NOTAS PARA EL MAESTRO:
- Esta historia combina generosidad y milagro.
- Jesús usa lo que ofrecemos, aunque parezca poco.
- Enfatizar el corazón del niño como modelo.
INTRODUCCIÓN:
Recuérdele a los niños que un milagro es algo que generalmente es imposible para todos, pero que es posible para Dios. Pídales que nombren cualquier milagro que recuerden de la Biblia.
Pregunte: ¿Alguna vez has tenido hambre en un viaje donde no había dónde comprar comida o el restaurante estaba cerrado? Escuche sus respuestas, luego muestre unas frutas o galletas y pregunte: “Si alguien no trajo para comer, ¿la compartirías? ¿Cómo te sentirías al ayudar?”
DESARROLLO:
La Biblia cuenta que muchas personas habían ido a escuchar a Jesús enseñar la palabra de Dios. Al pasar el tiempo, comenzaron a sentir hambre. Sin embargo, no había comida suficiente para tantas personas.
Entonces, un niño se acercó con cinco panes y dos peces para compartirlos con la multitud. Podría haberlos guardado, pero decidió compartir.
Jesús tomó lo que el niño ofreció, luego oró y sorprendentemente, la comida se multiplicó para todos. La biblia dice que más de cinco mil personas fueron alimentadas con solo cinco panes y dos peces. Después, recogieron doce canastas llenas con todo lo que sobró.
Dios puede hacer grandes cosas cuando damos con alegría, ese niño fue usado para bendecir a miles de personas. Su generosidad fue usada como parte del gran milagro que Jesús hizo ese día.
Jesús fue compasivo al multiplicar la comida para alimentar a tantas personas que habían llegado a escuchar su mensaje. Aunque muchos pensaron que sería imposible que lo que ese pequeño niño trajo ante Jesús alcanzara para alimentarlos a todos, se dieron cuenta que nada es imposible para Dios.
CONCLUSIÓN:
¿Pueden imaginar la alegría inmensa que sintió ese niño al ver lo que provocó en su entorno? Nunca debemos pensar que lo que podemos hacer por Jesús es poco o sin importancia. Un pequeño gesto de generosidad provocó un milagro que se ha contado por muchas generaciones. El niño dio lo que tenía. No sientas temor de compartir con otros y ofrecer a Dios lo que tienes, dones, talentos, recursos y tiempo, todo lo que somos puede ser una ofrenda alegre para nuestro Señor. La alegría de dar es especial: nace del amor y se multiplica. Cuando compartimos, no sólo ayudamos a otros, sino que participamos en los planes de Dios.
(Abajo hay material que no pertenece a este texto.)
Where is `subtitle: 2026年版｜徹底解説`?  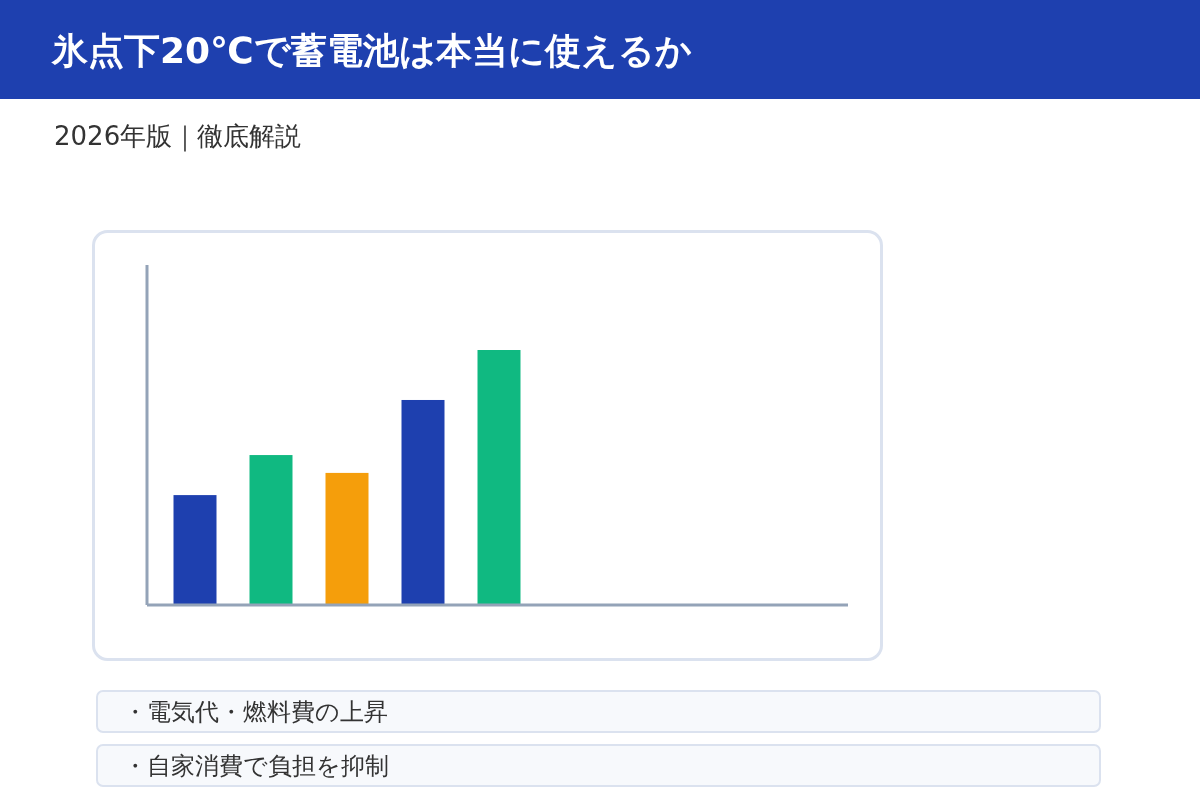 subtitle: 2026年版｜徹底解説 is located at coordinates (178, 136).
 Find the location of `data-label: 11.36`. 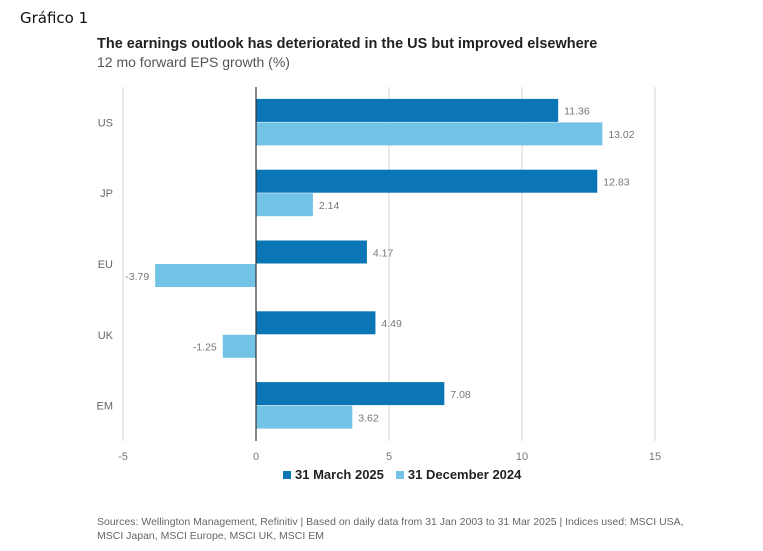

data-label: 11.36 is located at coordinates (577, 112).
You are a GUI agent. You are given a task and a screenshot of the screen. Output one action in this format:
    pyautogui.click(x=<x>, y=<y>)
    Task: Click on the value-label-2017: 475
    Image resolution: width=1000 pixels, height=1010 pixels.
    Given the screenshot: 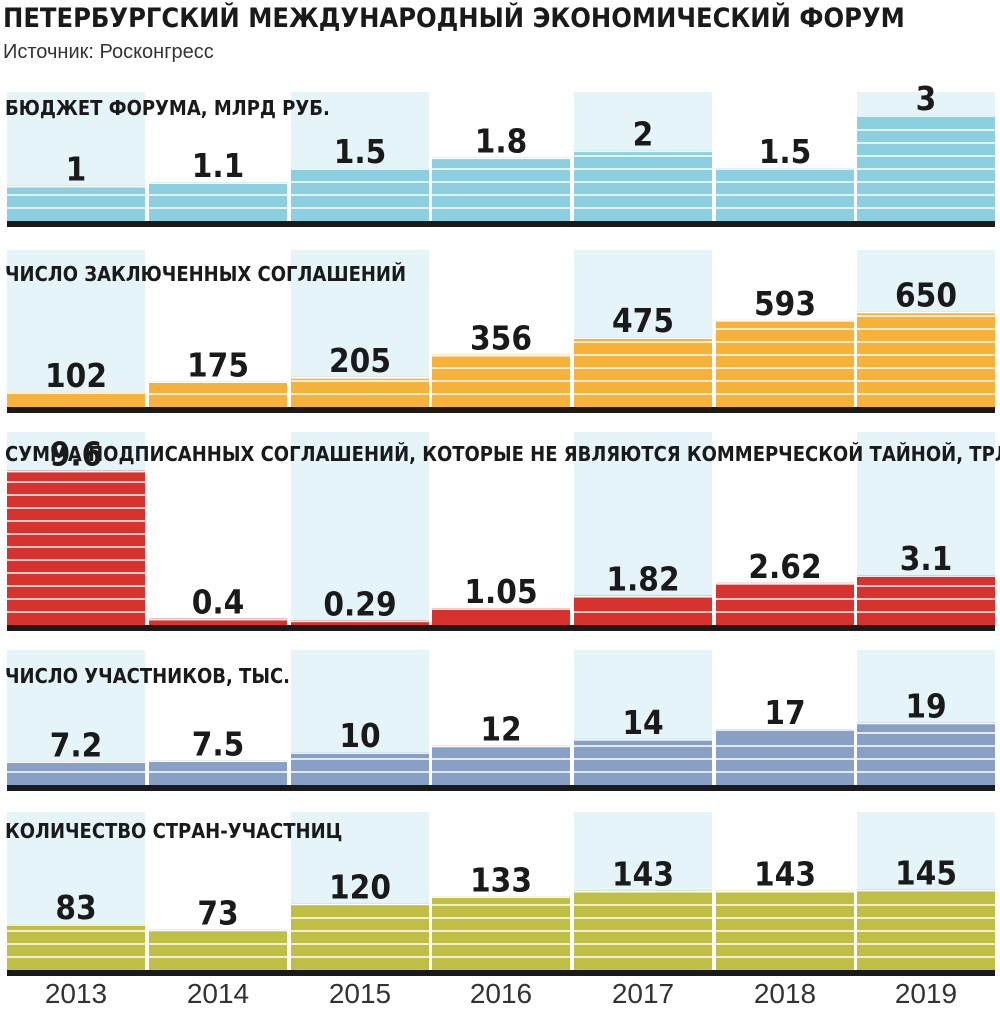 What is the action you would take?
    pyautogui.click(x=643, y=320)
    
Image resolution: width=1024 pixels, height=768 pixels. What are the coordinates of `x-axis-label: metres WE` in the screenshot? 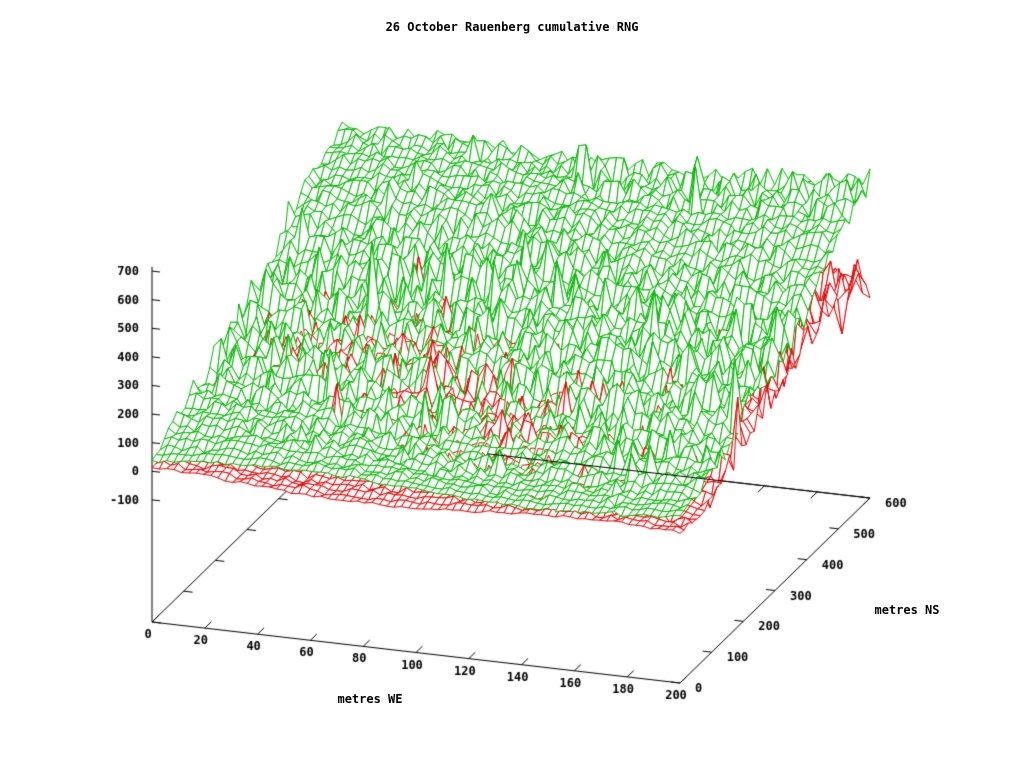 It's located at (370, 699).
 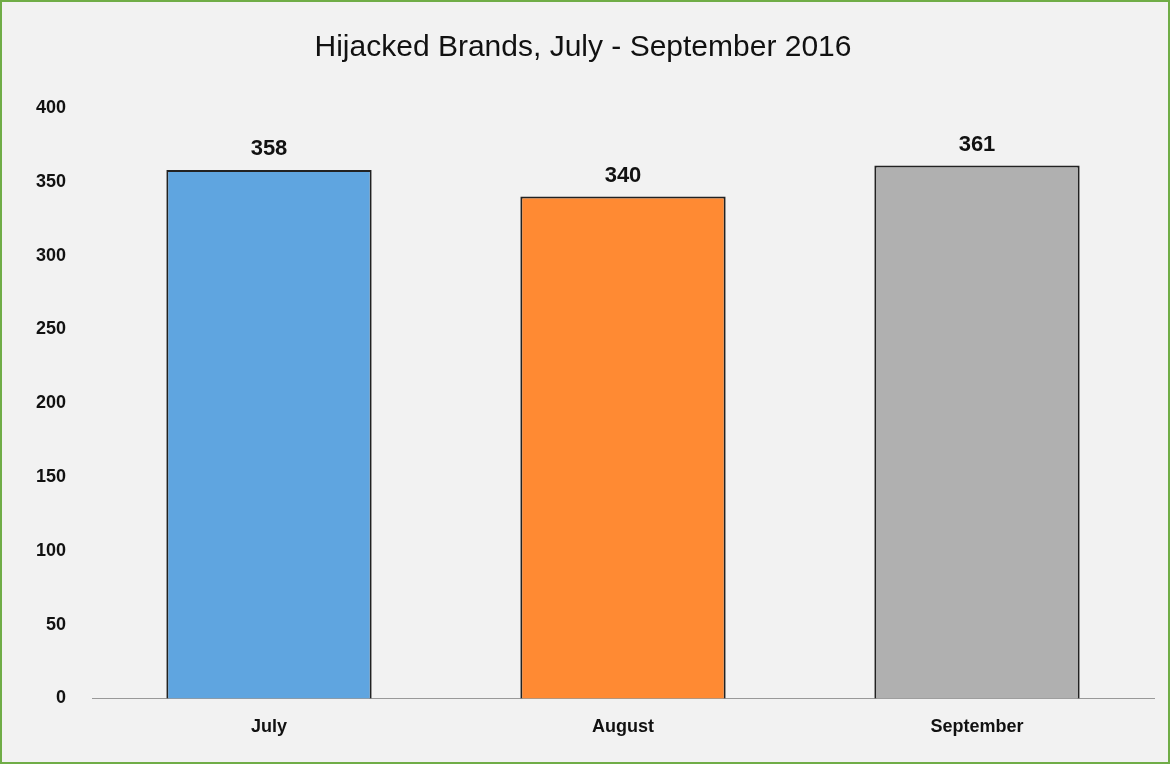 What do you see at coordinates (269, 726) in the screenshot?
I see `x-tick-label: July` at bounding box center [269, 726].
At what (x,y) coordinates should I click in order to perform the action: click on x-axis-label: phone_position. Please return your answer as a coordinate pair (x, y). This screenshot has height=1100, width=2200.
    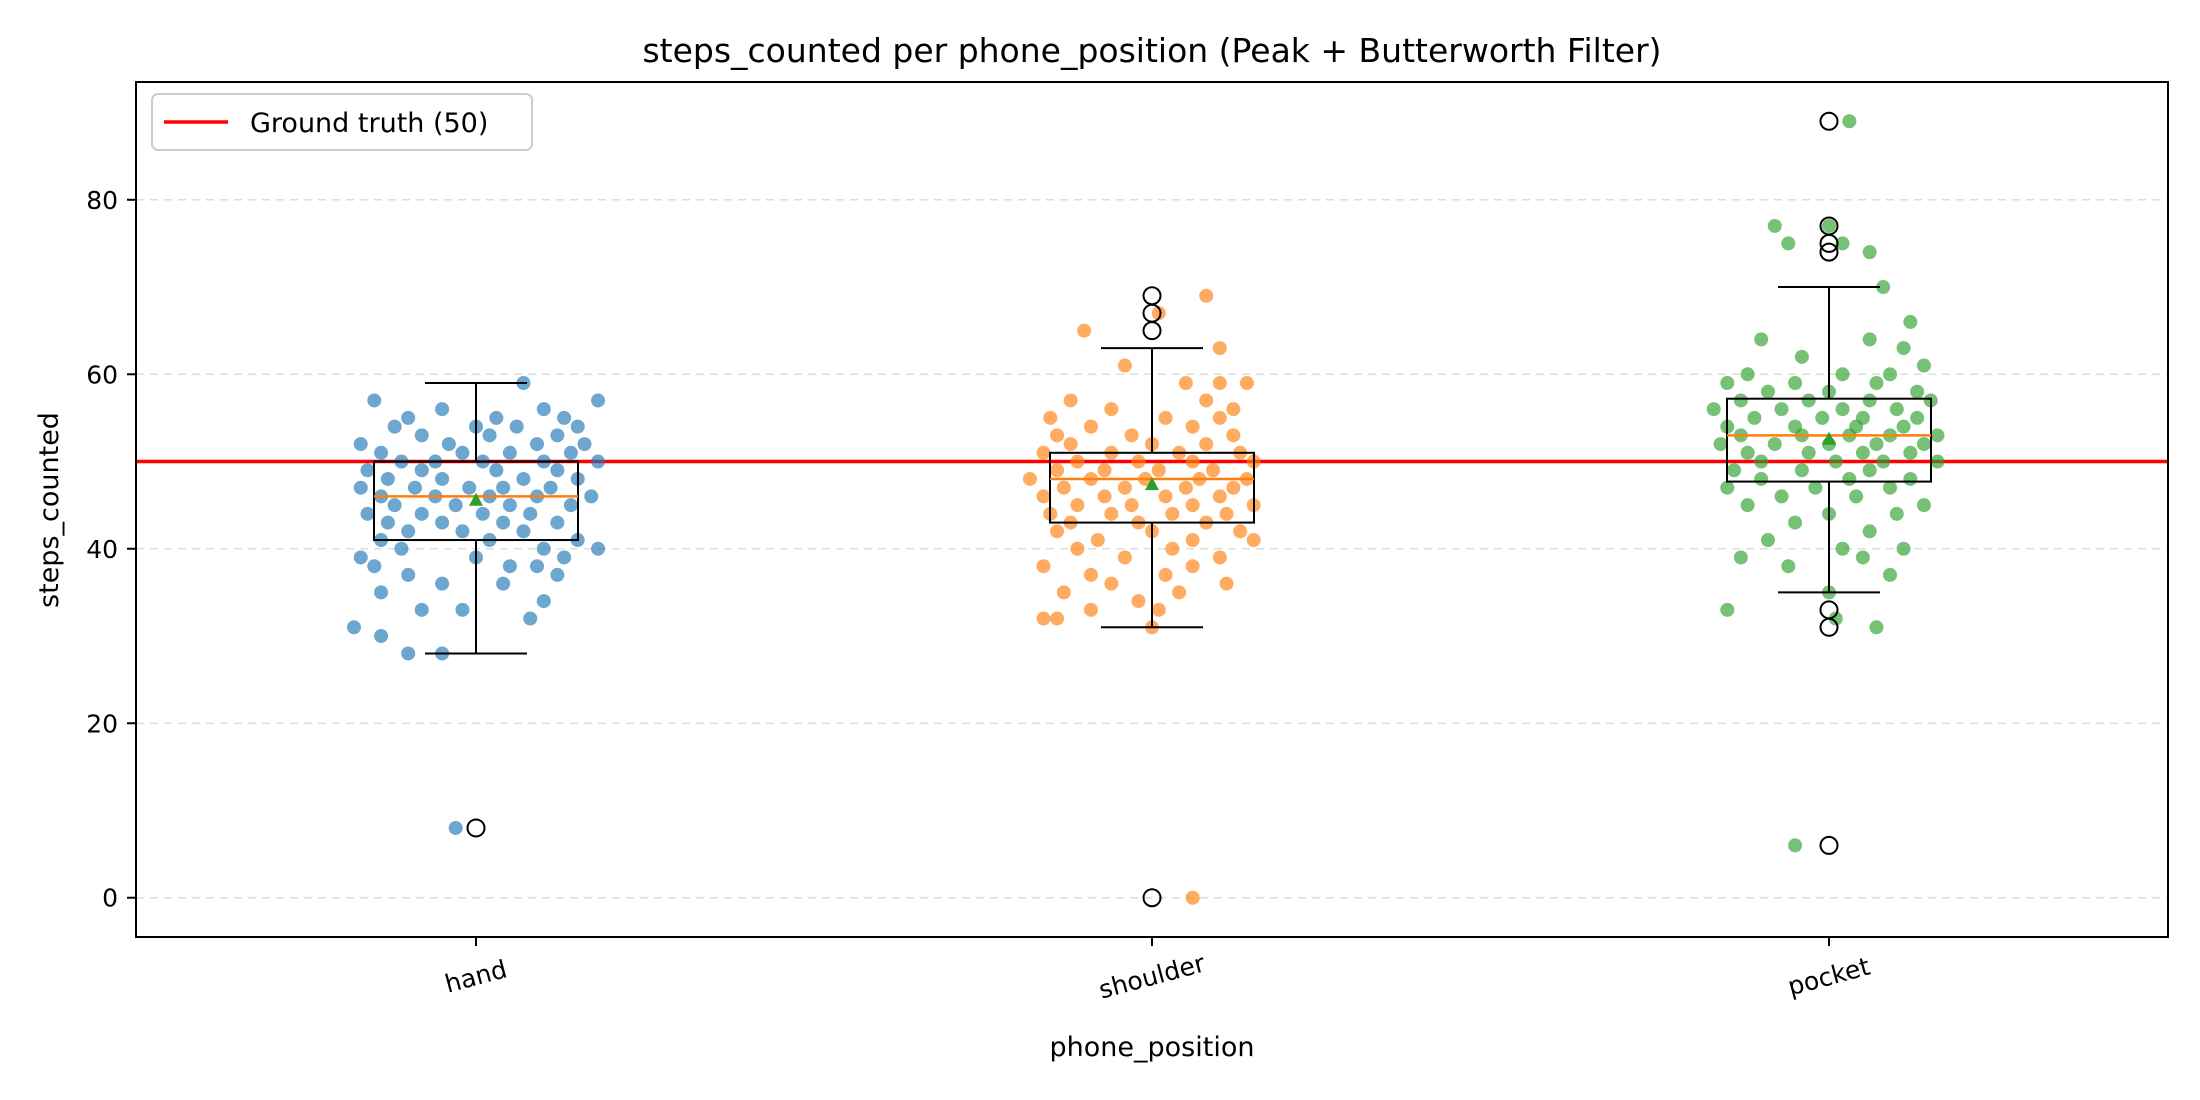
    Looking at the image, I should click on (1152, 1048).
MANUALIDAD: “MI CANASTITA DE COMPARTIR”
Materiales:
- Cartulina café
- Tijeras
- Pegamento
- Dibujos de panes y peces
Instrucciones:
- Formar una canasta doblando y pegando la cartulina.
- Decorarla con tiras simulando tejido.
- Dentro, colocar dibujos de panes y peces donde los niños escribirán:
“Señor, quiero compartir con alegría.”